[EXTRAIT DE PAGE]
****************

R‑SeedR – Une entrée dans l’univers du semis direct

La sécheresse de 2026 impose un changement technologique, tandis que le contexte économique rend les solutions haut de gamme inaccessibles pour de nombreux agriculteurs. Dans cette situation d’incertitude, il est essentiel d’agir de manière rentable.

Le BUSA R‑SeedR peut, dans sa forme la plus simple, offrir une entrée accessible dans l’univers du semis direct.

Nous avons d’abord conçu un outil pour le semis en bandes, le sous‑semis et le semis d’accompagnement. Nous voulions semer dans l’interrang d’une culture principale à 75 cm. C’est ainsi que nous avons monté une paire d’éléments semeurs de 25 cm sur des châssis espacés de 75 cm. Puis est apparue la demande de passer les châssis à 50 cm, et l’ensemble s’est immédiatement transformé en un semoir à céréales à rangs espacés. Ces machines ont été construites sur un châssis simple à poutre, de type cultivateur / Strip‑Till.

****************

[Entrées de données recueillies]
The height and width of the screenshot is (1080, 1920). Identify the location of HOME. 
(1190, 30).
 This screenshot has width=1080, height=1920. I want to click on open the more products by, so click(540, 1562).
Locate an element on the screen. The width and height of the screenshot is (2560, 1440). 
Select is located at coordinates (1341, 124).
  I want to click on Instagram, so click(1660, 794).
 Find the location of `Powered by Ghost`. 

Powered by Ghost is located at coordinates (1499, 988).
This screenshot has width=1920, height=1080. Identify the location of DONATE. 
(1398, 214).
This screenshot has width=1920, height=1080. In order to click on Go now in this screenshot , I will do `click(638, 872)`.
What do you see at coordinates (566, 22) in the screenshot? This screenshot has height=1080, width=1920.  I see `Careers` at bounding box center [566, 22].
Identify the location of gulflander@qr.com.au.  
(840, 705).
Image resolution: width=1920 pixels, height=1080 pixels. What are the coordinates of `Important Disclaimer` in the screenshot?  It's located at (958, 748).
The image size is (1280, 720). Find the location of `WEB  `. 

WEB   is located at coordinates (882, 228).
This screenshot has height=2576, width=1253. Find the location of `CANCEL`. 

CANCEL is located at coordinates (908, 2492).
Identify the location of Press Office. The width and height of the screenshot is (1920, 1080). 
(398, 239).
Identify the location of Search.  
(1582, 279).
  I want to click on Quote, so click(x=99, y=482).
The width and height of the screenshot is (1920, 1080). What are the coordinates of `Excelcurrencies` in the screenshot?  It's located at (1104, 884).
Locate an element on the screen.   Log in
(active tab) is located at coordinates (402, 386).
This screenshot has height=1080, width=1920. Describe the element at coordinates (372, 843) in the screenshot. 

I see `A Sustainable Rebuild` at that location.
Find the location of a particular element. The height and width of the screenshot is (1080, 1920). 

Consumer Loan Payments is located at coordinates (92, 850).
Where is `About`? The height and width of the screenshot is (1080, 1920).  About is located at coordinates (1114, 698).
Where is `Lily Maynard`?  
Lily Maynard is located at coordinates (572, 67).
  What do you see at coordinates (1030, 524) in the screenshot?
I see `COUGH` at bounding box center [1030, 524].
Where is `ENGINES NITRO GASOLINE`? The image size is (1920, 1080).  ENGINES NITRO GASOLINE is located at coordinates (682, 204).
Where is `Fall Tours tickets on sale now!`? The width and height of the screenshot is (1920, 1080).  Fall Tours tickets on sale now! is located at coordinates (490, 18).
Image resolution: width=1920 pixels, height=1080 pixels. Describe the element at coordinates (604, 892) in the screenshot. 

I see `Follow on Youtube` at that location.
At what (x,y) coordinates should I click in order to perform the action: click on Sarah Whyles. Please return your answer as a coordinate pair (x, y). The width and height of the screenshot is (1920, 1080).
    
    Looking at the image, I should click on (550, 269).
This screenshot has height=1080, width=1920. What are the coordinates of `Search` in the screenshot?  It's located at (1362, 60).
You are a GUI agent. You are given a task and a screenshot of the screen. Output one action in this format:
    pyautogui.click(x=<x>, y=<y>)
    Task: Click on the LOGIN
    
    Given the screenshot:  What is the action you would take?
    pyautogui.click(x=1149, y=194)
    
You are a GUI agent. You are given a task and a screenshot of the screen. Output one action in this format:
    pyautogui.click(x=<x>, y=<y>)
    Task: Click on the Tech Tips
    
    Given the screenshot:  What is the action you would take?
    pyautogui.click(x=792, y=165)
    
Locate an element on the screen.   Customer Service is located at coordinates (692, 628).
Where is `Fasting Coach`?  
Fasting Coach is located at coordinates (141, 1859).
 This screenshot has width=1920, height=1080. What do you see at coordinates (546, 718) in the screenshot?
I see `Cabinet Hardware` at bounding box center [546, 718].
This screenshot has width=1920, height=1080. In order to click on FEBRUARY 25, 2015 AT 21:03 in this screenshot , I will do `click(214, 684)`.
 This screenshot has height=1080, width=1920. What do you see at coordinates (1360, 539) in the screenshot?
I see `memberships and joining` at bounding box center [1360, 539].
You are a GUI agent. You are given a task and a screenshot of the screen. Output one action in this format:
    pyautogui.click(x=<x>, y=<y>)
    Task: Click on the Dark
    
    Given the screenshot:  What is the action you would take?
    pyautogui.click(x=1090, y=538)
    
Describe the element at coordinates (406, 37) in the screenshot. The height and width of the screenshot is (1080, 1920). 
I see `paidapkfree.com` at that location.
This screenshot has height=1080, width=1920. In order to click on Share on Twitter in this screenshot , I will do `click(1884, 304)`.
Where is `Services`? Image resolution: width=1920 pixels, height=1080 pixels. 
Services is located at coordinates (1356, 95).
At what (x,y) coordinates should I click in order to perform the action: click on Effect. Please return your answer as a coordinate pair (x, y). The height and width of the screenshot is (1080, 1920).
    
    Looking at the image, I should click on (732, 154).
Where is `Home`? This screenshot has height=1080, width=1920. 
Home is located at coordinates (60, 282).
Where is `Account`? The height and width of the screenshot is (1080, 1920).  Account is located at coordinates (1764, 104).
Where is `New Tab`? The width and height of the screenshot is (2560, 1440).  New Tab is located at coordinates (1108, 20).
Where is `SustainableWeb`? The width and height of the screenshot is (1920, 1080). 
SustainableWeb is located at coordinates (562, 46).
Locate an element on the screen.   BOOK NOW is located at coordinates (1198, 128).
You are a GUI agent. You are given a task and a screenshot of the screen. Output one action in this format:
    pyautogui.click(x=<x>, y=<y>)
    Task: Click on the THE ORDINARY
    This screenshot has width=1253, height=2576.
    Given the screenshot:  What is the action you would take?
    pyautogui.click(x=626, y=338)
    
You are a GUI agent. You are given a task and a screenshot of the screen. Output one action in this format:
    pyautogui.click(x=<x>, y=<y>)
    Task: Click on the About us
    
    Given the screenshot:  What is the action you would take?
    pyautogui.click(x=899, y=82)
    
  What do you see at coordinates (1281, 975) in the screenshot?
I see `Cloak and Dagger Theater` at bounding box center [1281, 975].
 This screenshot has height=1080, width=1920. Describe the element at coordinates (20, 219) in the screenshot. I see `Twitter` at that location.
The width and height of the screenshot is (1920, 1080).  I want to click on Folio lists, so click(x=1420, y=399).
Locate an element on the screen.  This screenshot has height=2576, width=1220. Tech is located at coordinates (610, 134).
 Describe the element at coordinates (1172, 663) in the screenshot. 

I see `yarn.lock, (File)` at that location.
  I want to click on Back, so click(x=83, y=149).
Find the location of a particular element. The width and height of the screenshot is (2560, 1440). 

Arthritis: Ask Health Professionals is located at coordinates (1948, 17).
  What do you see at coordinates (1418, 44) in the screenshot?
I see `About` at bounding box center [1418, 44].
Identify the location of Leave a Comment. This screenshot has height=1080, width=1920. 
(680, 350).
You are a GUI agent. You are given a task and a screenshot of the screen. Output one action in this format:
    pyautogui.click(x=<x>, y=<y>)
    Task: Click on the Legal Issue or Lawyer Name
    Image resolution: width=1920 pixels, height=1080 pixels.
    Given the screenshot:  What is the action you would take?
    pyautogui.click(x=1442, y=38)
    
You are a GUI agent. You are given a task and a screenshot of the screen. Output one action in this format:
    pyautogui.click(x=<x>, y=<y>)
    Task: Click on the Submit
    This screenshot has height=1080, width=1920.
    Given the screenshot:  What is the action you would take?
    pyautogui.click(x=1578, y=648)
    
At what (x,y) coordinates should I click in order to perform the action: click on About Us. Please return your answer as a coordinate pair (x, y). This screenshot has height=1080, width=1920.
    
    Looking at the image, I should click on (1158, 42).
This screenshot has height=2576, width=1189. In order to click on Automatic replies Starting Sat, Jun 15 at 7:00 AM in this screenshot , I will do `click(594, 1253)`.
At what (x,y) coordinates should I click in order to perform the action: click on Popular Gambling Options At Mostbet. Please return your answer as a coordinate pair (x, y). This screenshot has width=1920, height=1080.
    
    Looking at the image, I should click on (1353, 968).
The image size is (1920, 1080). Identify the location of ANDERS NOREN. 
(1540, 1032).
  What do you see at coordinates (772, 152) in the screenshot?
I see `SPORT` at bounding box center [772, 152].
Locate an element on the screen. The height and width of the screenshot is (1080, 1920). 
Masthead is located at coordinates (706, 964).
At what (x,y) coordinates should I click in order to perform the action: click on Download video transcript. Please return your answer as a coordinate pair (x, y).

****************

[DÉTAILS DE L'EXERCICE] D'après l'extrait sur le R‑SeedR, sur quel type de châssis ces machines ont-elles été construites ? Les enregistrements n'ont aucun rôle ici.

[ZONE DE RÉPONSE] Sur un châssis simple à poutre, de type cultivateur / Strip‑Till.